Demonstrators threatened to declare independence unilaterally if they were not granted a referendum.
Organisers described the event as a general assembly of the Acehnese people. The local Red Cross estimated the crowd at up to one million.
The demonstration, co-ordinated by the Aceh Referendum Information Centre (SIRA), began with a giant flag proclaiming "Referendum" being raised on the mosque's flagpole.
Speakers condemned the Indonesian Government's brutal treatment of the province over the past decade.
They were unwilling to trust the assurances of the newly-elected democratic government in Jakarta, and said only a complete break from Indonesia would be acceptable.
Rally organisers stressed that their strategy was different to that of the armed Free Aceh Movement guerrillas in the mountains.
The crowd was constantly reminded that the struggle should be non-violent.
The chairman of the rally's organising committee, Muhammad Nazar, called on participants not to let "provocateurs" incite them to engage in "actions that will only harm us and our struggle".
The security forces, whose reputation has been sullied by human rights abuses in the past decade, stayed largely out of sight.
The regional police commander said he was happy to allow pro-independence protests to continue as long as they remained peaceful.
There were no reports of violence at the rally, but more than 100 prisoners broke out of a city jail during the demonstration.

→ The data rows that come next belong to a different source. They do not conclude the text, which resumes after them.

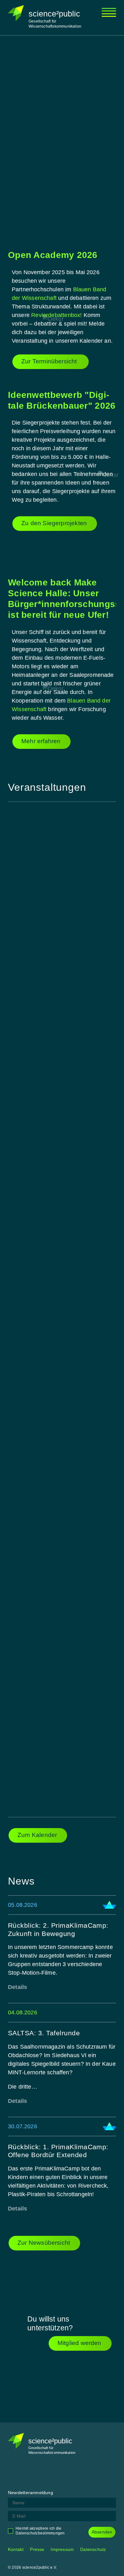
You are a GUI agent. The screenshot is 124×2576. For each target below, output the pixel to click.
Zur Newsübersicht (43, 2242)
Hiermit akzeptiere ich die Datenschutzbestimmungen (40, 2530)
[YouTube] (60, 2472)
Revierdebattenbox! (56, 315)
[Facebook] (12, 2472)
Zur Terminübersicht (50, 361)
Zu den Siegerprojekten (54, 523)
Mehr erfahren (40, 741)
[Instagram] (28, 2472)
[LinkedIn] (44, 2472)
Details (17, 1987)
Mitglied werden (79, 2343)
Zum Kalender (37, 1835)
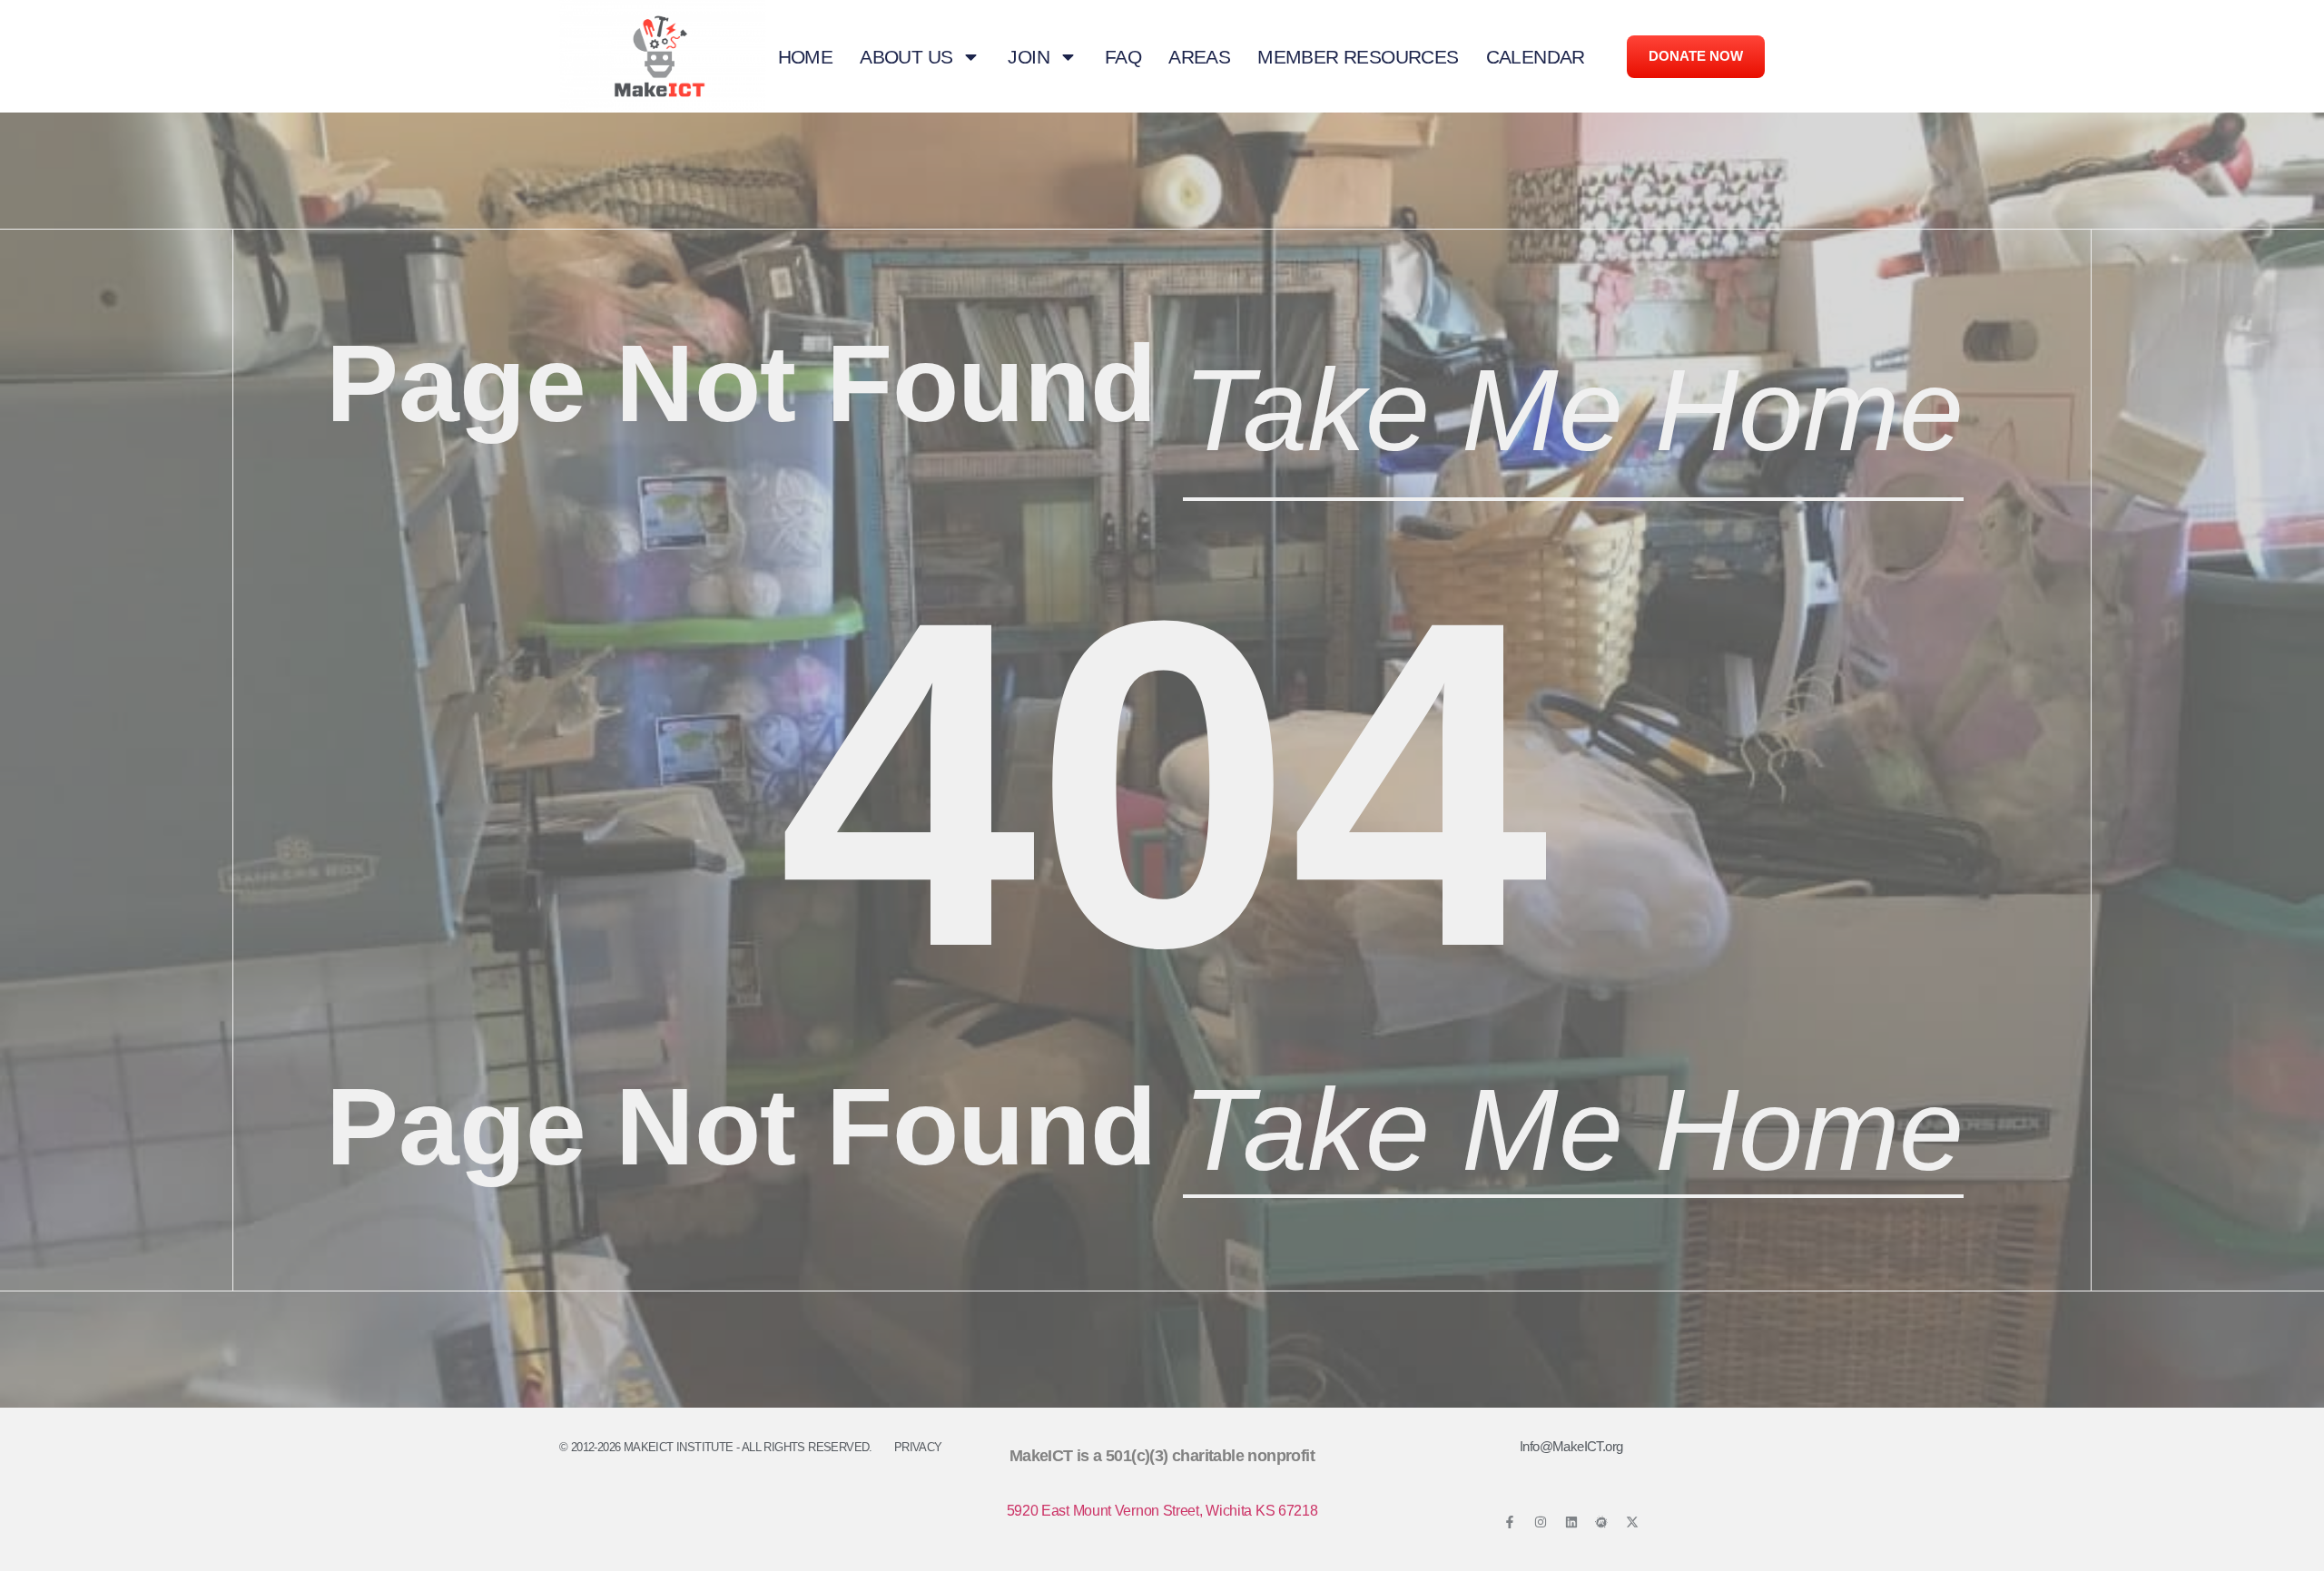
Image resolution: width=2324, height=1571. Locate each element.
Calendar (1535, 56)
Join (1028, 56)
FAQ (1123, 56)
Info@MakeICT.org (1571, 1446)
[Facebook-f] (1509, 1522)
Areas (1199, 56)
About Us (906, 56)
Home (805, 56)
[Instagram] (1540, 1522)
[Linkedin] (1571, 1522)
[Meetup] (1601, 1522)
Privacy (918, 1447)
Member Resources (1357, 56)
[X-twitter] (1632, 1522)
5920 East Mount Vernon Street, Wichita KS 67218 (1162, 1510)
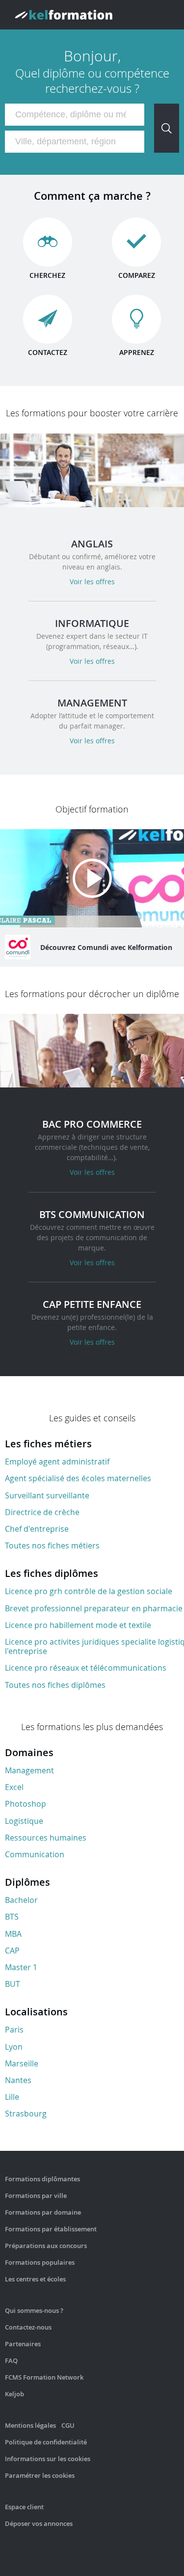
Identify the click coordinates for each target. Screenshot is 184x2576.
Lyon (14, 2046)
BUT (12, 1984)
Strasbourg (26, 2113)
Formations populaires (40, 2262)
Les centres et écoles (35, 2279)
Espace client (24, 2506)
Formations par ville (36, 2195)
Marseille (21, 2063)
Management (29, 1770)
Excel (14, 1787)
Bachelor (21, 1900)
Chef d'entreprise (37, 1528)
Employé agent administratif (57, 1461)
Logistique (24, 1821)
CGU (68, 2425)
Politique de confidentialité (46, 2442)
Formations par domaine (43, 2212)
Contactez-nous (28, 2327)
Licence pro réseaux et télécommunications (85, 1667)
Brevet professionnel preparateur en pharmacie (94, 1608)
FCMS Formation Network (44, 2377)
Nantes (18, 2080)
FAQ (11, 2360)
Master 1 (21, 1967)
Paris (14, 2029)
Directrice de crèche (42, 1512)
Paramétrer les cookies (40, 2475)
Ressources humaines (45, 1837)
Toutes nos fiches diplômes (55, 1685)
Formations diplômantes (42, 2178)
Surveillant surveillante (47, 1495)
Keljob (14, 2393)
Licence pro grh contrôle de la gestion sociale (88, 1591)
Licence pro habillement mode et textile (78, 1625)
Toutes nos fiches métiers (52, 1545)
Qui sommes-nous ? (34, 2310)
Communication (34, 1854)
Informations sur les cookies (47, 2458)
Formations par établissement (51, 2228)
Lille (12, 2096)
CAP (12, 1950)
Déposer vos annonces (39, 2523)
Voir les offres (92, 581)
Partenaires (23, 2343)
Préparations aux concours (46, 2245)
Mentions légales (30, 2425)
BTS (12, 1916)
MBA (13, 1933)
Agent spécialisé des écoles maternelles (78, 1478)
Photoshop (25, 1803)
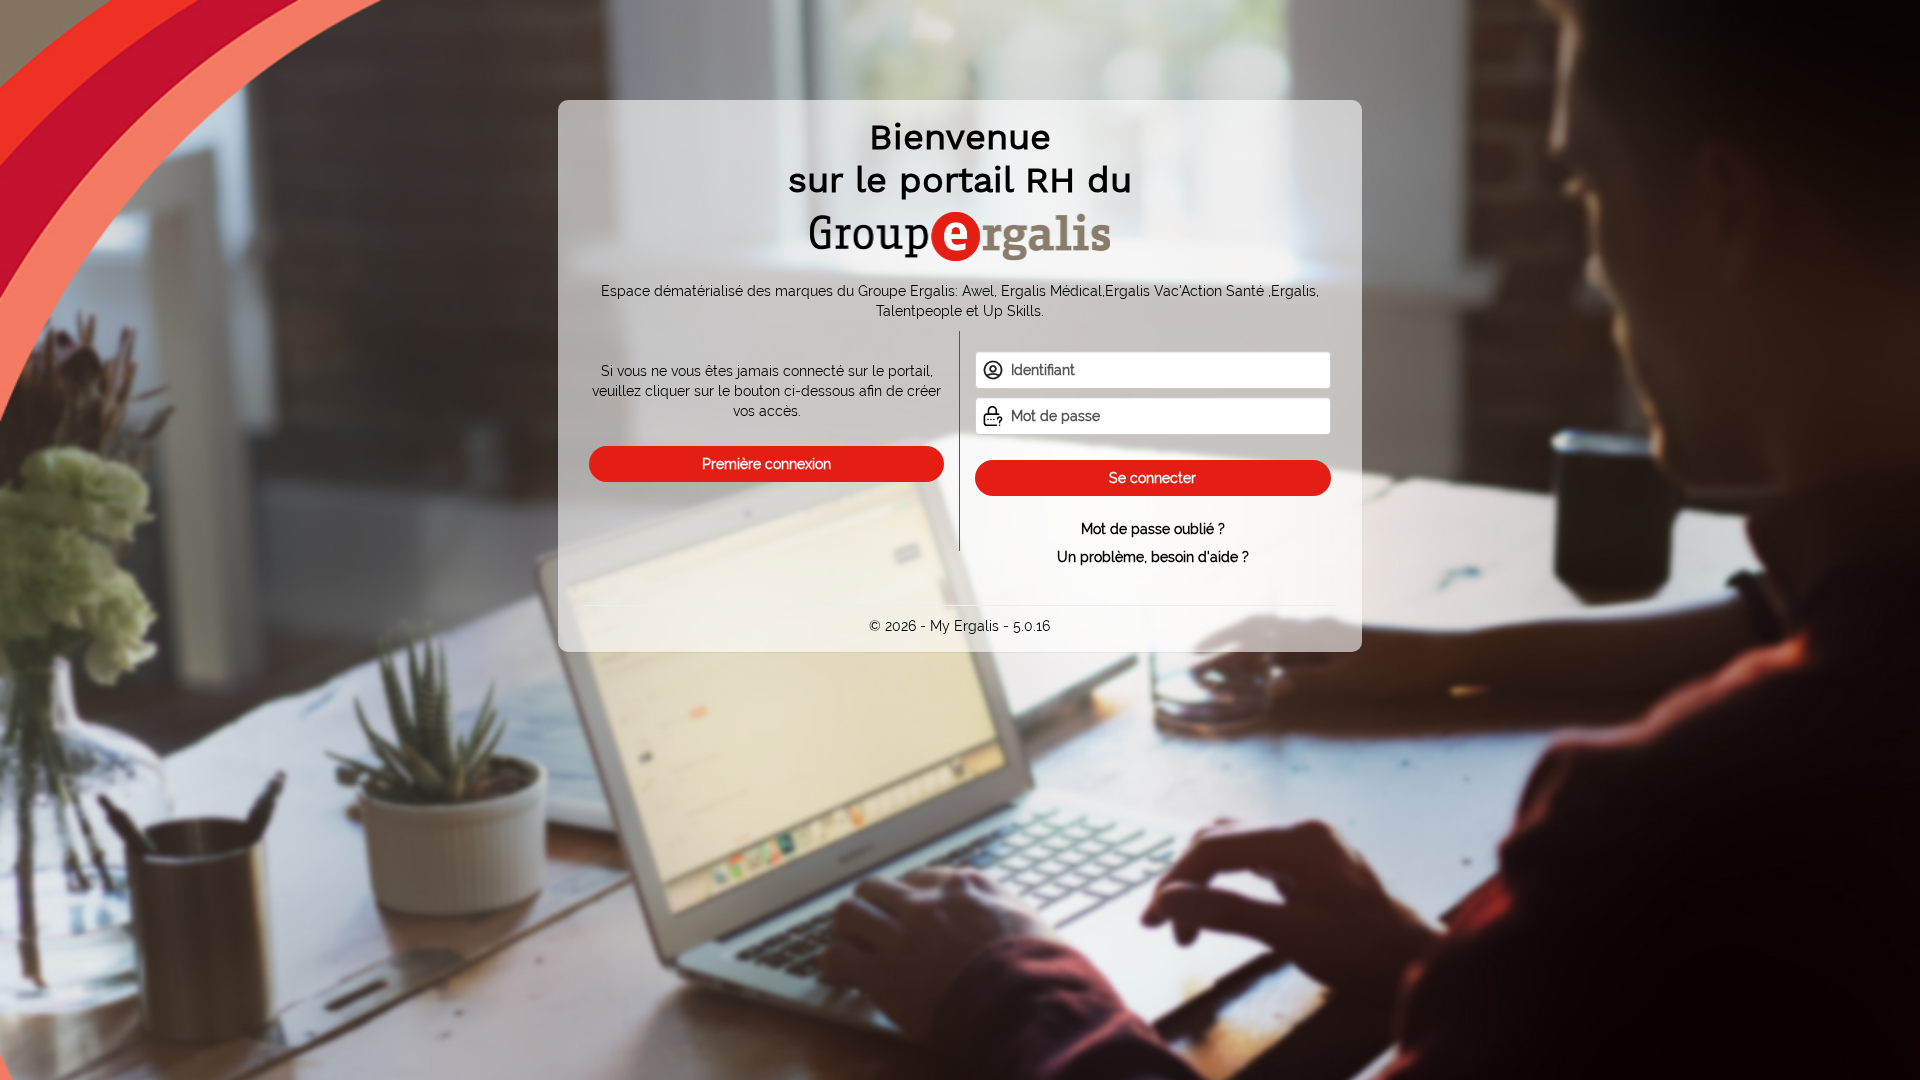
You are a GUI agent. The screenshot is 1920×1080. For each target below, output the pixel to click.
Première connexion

Police shot and wounded one inmate. Around 15 prisoners have been recaptured.
Monday's rally was the latest in a series of recent pro-referendum demonstrations in Aceh. At least 50,000 protesters marched in the province on Thursday.
Indonesia's new president, Abdurrahman Wahid, has offered to negotiate with the pro-independence leaders.
The BBC's Jonathan Head, who is in Banda Aceh, says Aceh will not accept anything less than full independence from a state they say has brought them nothing but poverty and suffering.
However, Jakarta is keen to retain Aceh for its lucrative oil and gas industry. And the government cannot risk granting independence for fear that Indonesia itself will fall apart.